## Section de texte

    L'Ouganda, ancienne colonie anglaise, a obtenu son indépendance en 1962, mais la langue de Shakespeare est encore largement parlée dans la "bonne société" du pays; wikipedia nous apprend que le taux d'analphabétisme est très élevé chez les femmes et que l'enseignement secondaire se limite à quelques villes et à une minorité urbaine (bourgeoise) de la jeunesse. Les valeurs religieuses restent fortes (christianisme majoritaire avec une poussée récente des évangélistes protestants) et maintiennent sans doute une vision ou une conception très communautaire ou "communautariste" de la société, qui se combine à des "sentiments" ethniques encore très ancrés. Le discours protestant, plus que le discours catholique ou que le discours musulman, appelle à une certaine émancipation "personnelle", ou "inter-personnelle", qui peut perturber les traditions collectives ancestrales, familiales, ethniques. En Ouganda, comme ailleurs en Afrique centrale, les relations sociales peuvent être conflictuelles voire explosives; et là aussi, la jeunesse du pays se présente souvent comme une force d'opposition et de contestation face aux vieux dirigeants qui confisquent le pouvoir et les profits depuis des dizaines d'années (cela dit, ils étaient jeunes quand ils s'en sont emparés !). C'est, je crois, le discours dominant du magazine Jeune Afrique, qui consiste à accuser les gérontocrates et leurs comparses étrangers de spolier et de tyranniser les populations. Néo-colonialisme mondialisé à fort coefficient d'évasion fiscale ! Pour autant Jeune Afrique n'appelle pas à la révolution (du moins pas rouge, orange à la rigueur), il espère que l'émancipation citoyenne et sociale permettra peu à peu la démocratisation tout en respectant les "particularismes" (en une sorte de fédéralisme ethno-écologique !) et tout en évitant les méthodes occidentales du "centralisme" technocratique.

Données d'ancrage des captures d'écran

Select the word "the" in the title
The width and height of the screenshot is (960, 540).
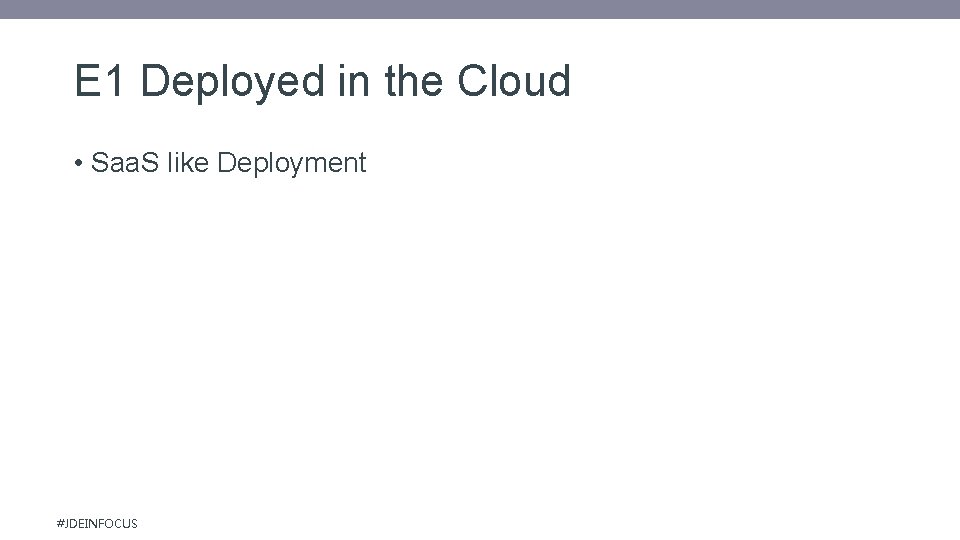pos(413,80)
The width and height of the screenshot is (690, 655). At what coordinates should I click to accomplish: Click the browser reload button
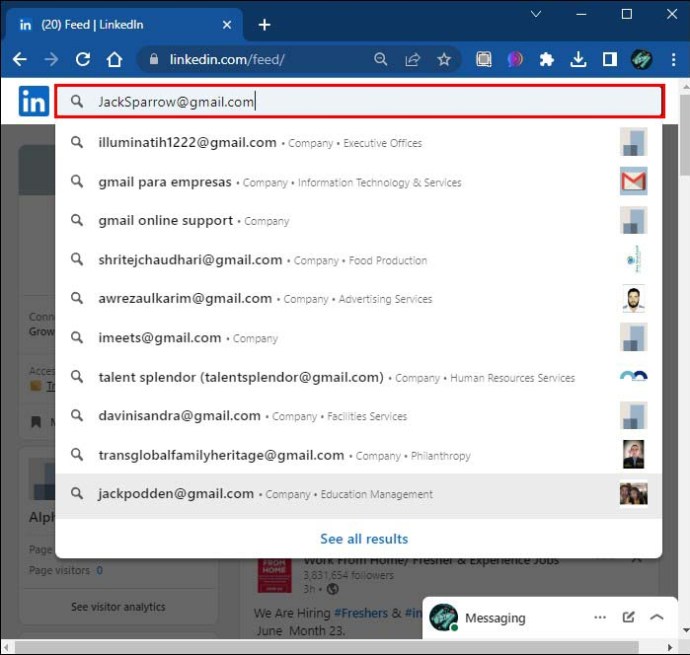pos(83,59)
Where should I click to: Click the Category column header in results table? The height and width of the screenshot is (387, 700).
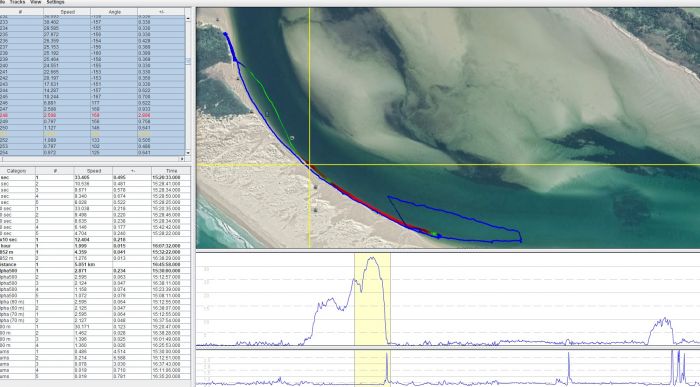coord(17,171)
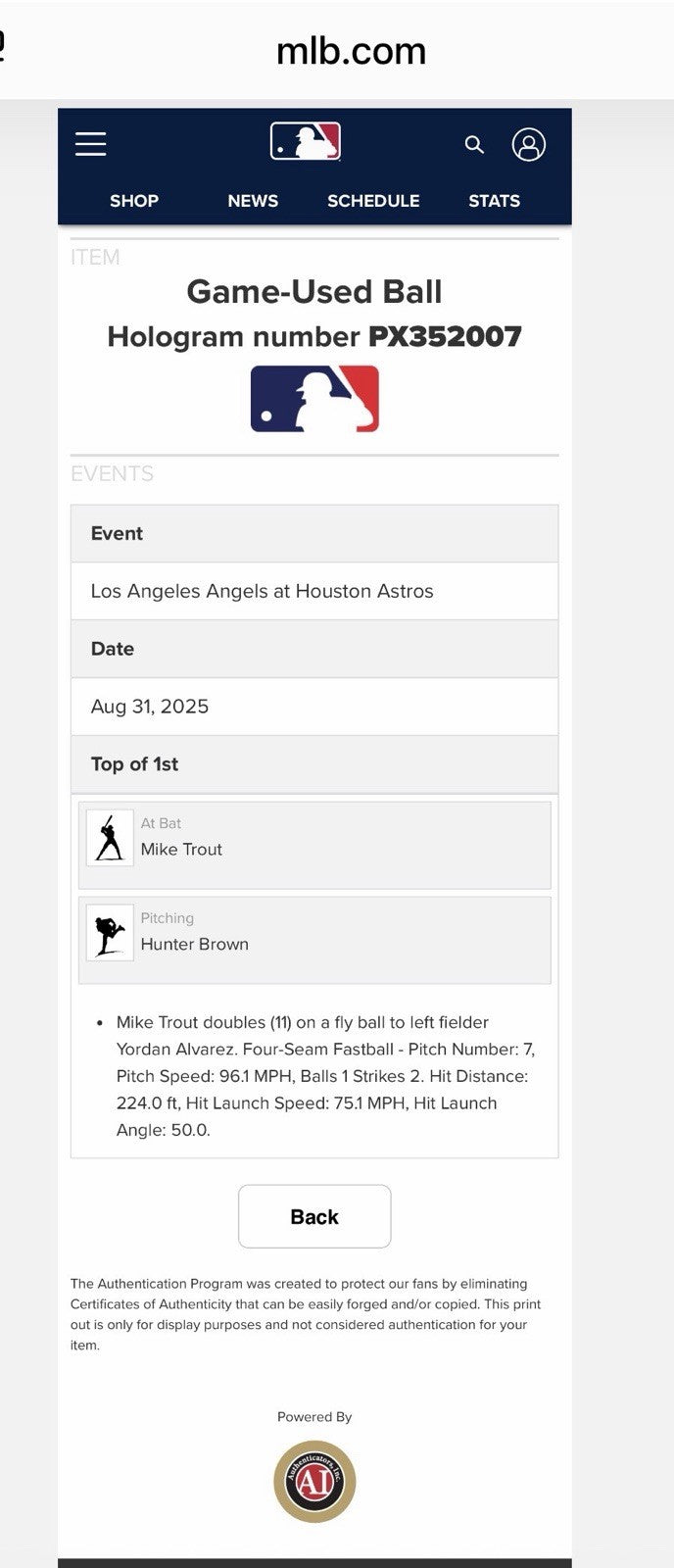Select the Mike Trout at-bat card
This screenshot has height=1568, width=674.
pyautogui.click(x=314, y=845)
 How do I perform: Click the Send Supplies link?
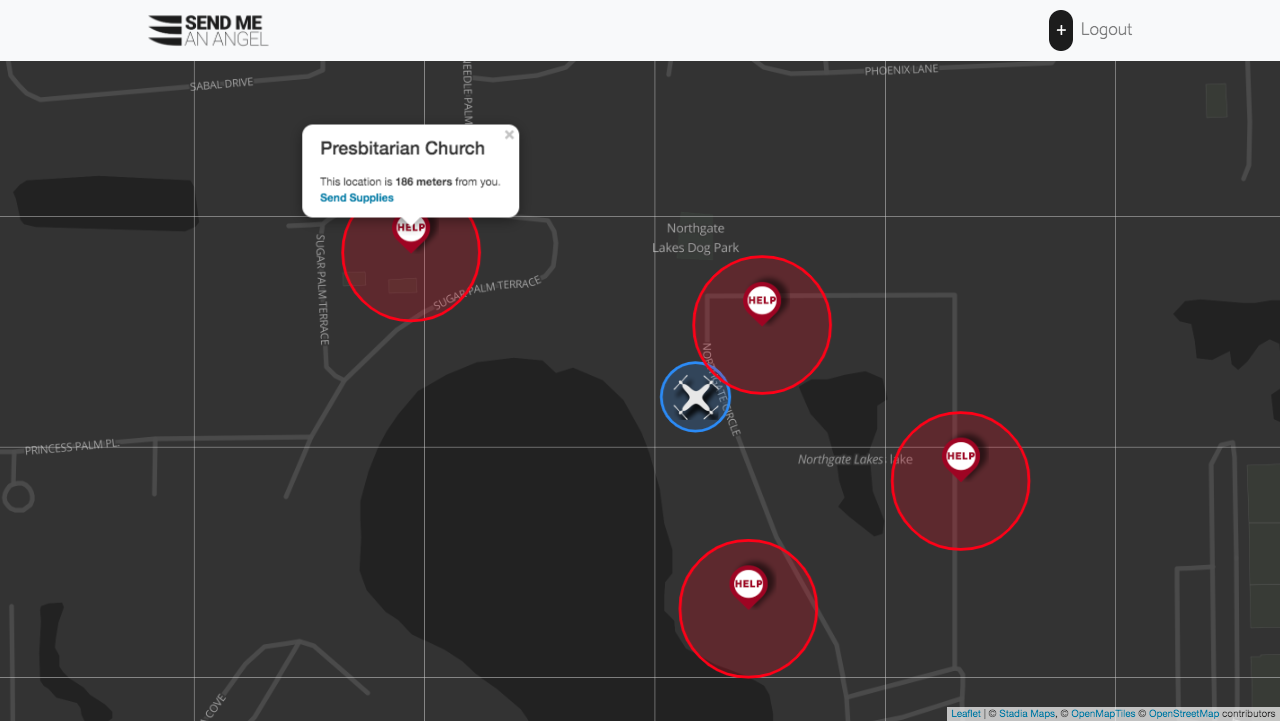pyautogui.click(x=357, y=198)
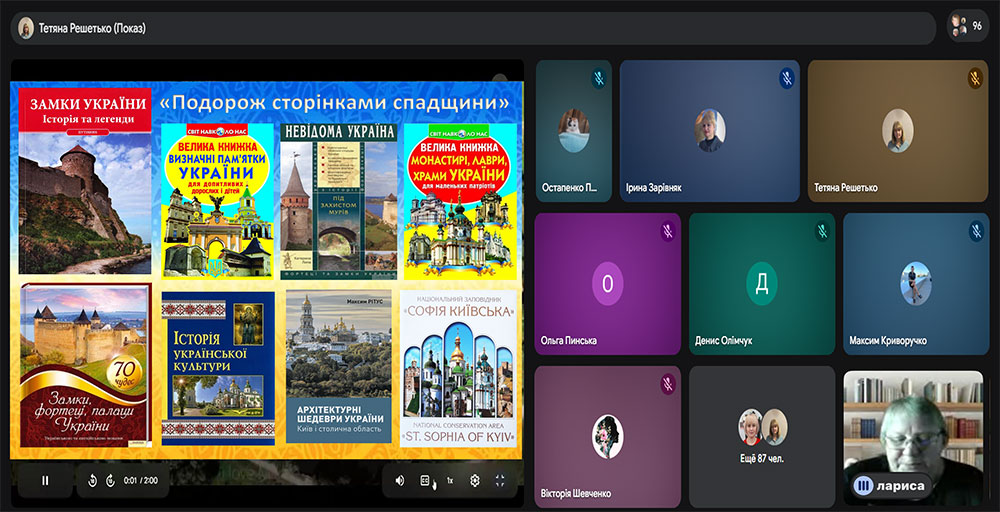Image resolution: width=1000 pixels, height=512 pixels.
Task: Rewind the video 10 seconds
Action: tap(92, 480)
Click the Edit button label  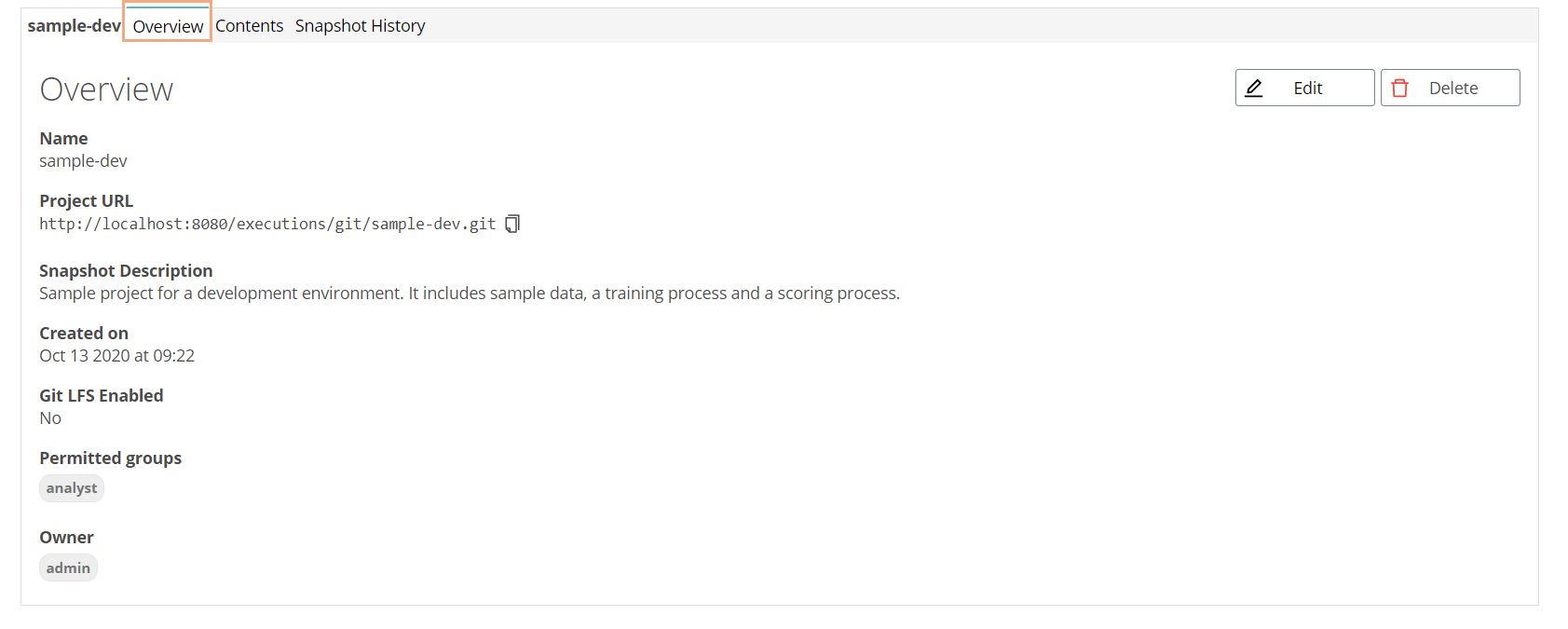(x=1308, y=88)
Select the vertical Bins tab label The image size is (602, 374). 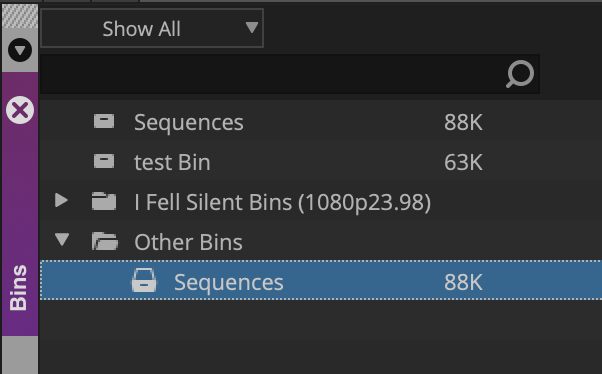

## Objectif de la tâche
Résumez en deux phrases le texte sur l'Ouganda.

## Réponse attendue
Ancienne colonie anglaise indépendante depuis 1962, l'Ouganda reste marqué par de fortes valeurs religieuses et des sentiments ethniques encore très ancrés, et sa jeunesse s'y présente souvent comme une force d'opposition face aux vieux dirigeants qui confisquent le pouvoir et les profits depuis des dizaines d'années. Le magazine Jeune Afrique accuse ces gérontocrates et leurs comparses étrangers de spolier les populations, mais plutôt que d'appeler à la révolution, il espère que l'émancipation citoyenne et sociale permettra peu à peu la démocratisation.